None of the partners had been happy to see him. In fact, they had put up roadblocks at every question, refusing to answer the most basic of questions about the Parker Trust. They had threatened to call the police on him. It was clear to Noah then that they simply thought themselves invincible, beyond reproach where the murders of his parents were concerned.
They’d gone on with their lives thanks to every asset that had belonged to his parents.
From there it had been simple really. Noah had followed the proverbial money trail, followed the lawsuit his parents had won two years before their deaths, a lawsuit the firm had handled from the onset, followed the disbursement of the three year court settlement, the fifteen million dollars that led straight back to BBG&G.
All of the original partners had profited. Over the years they’d gotten richer and fatter, the same years he’d struggled to survive in a prison camp, barely eating, barely living, and barely getting by. Then to get out at war’s end, hoping to come back to his life on his father’s ranch, to pick up some semblance of his old world, only to discover that greed had obliterated his old world and he’d never be able to get it ba
ck again.
In retirement Noah had time to keep watch, tally his evidence, and make sure his theory made sense. Knowing the ranch land had been sold a mere four months after the murders and that Jessica’s best friend, Alana Stevens, had brokered the deal, there was yet another money trail to follow. And this time he dug deep, bribed a few bank officials, and documented every aspect of how the money led not only to every member of the law firm but to the Stevens woman as well.
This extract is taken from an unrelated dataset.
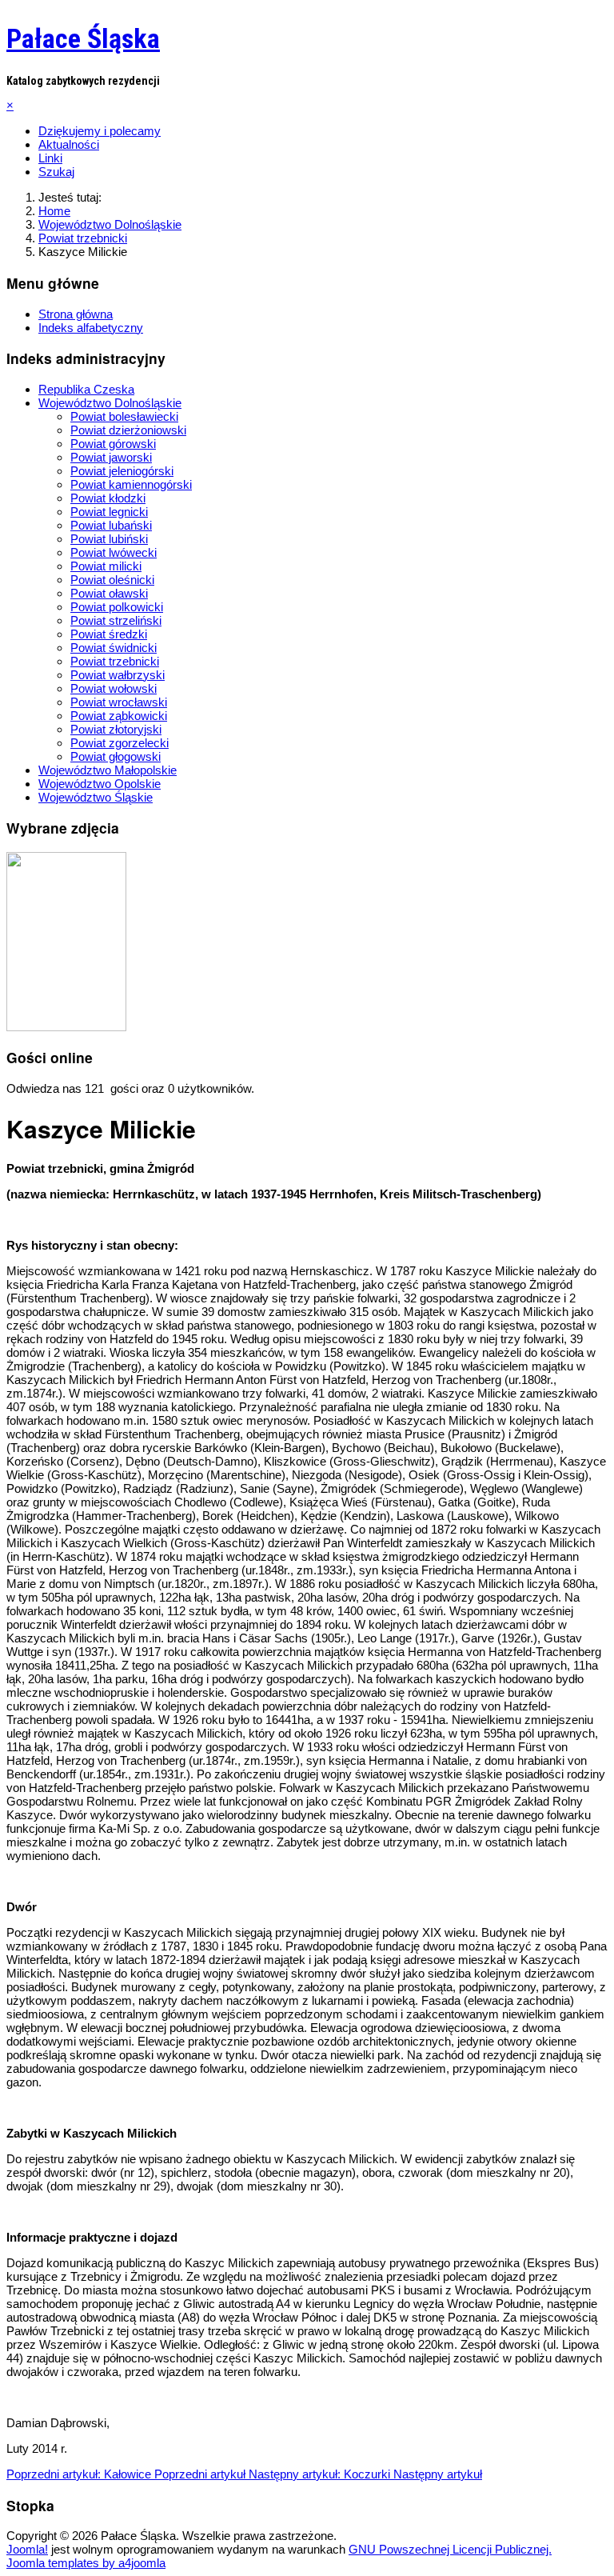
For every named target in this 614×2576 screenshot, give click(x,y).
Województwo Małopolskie (107, 770)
Going over the police reports, which he’d obtained through a series of bribes to a county sheriff’s deputy, he’d discovered the murder weapon had been a .357 magnum. He’d taken that information to every gun dealer in L.A. and found that two days before the murders Alana Stevens had purchased that particular caliber weapon from a pawn shop in the San Fernando Valley. He didn’t think she’d bought it for protection.
Believing he’d solved the murder of his parents, Noah had taken what he had to the authorities, document by document, piece by piece. They’d listened—politely. Called his evidence, his theories mere coincidence, and in the end they’d been less than interested in pursuing the bad guys, especially when these particular bad guys were now movers and shakers all over Beverly Hills, all over the state.
Just when Noah had been about to take things into his own hands, mete out justice the only way he knew how, the way he’d been trained, he had discovered he had pancreatic cancer.
Noah had turned to his old friend Trevor Dane to pick up the task at hand.
And Trevor had no intentions of letting him down, especially now that he knew the evil ran so much deeper.
CHAPTER 4
Baylee heard Sarah begin to fuss through the baby monitor, rolled over in bed, blinked through a fog of sleep, and stared at the clock, 5:45. Her body felt like it was five-forty-five.
After waking up around midnight Sarah had stayed awake for almost an hour playing, until her bleary-eyed mother had finally gotten her to go back down again. At this point, she wondered if her daughter would ever sleep through the night. Baylee slid out of bed and grabbed for her robe. As she did she caught her reflection in the mirror hanging over the dresser. She paused long enough to stare at her mousy brown hair. For months now, ever since coming back to L.A., she’d dyed her damned hair and for what?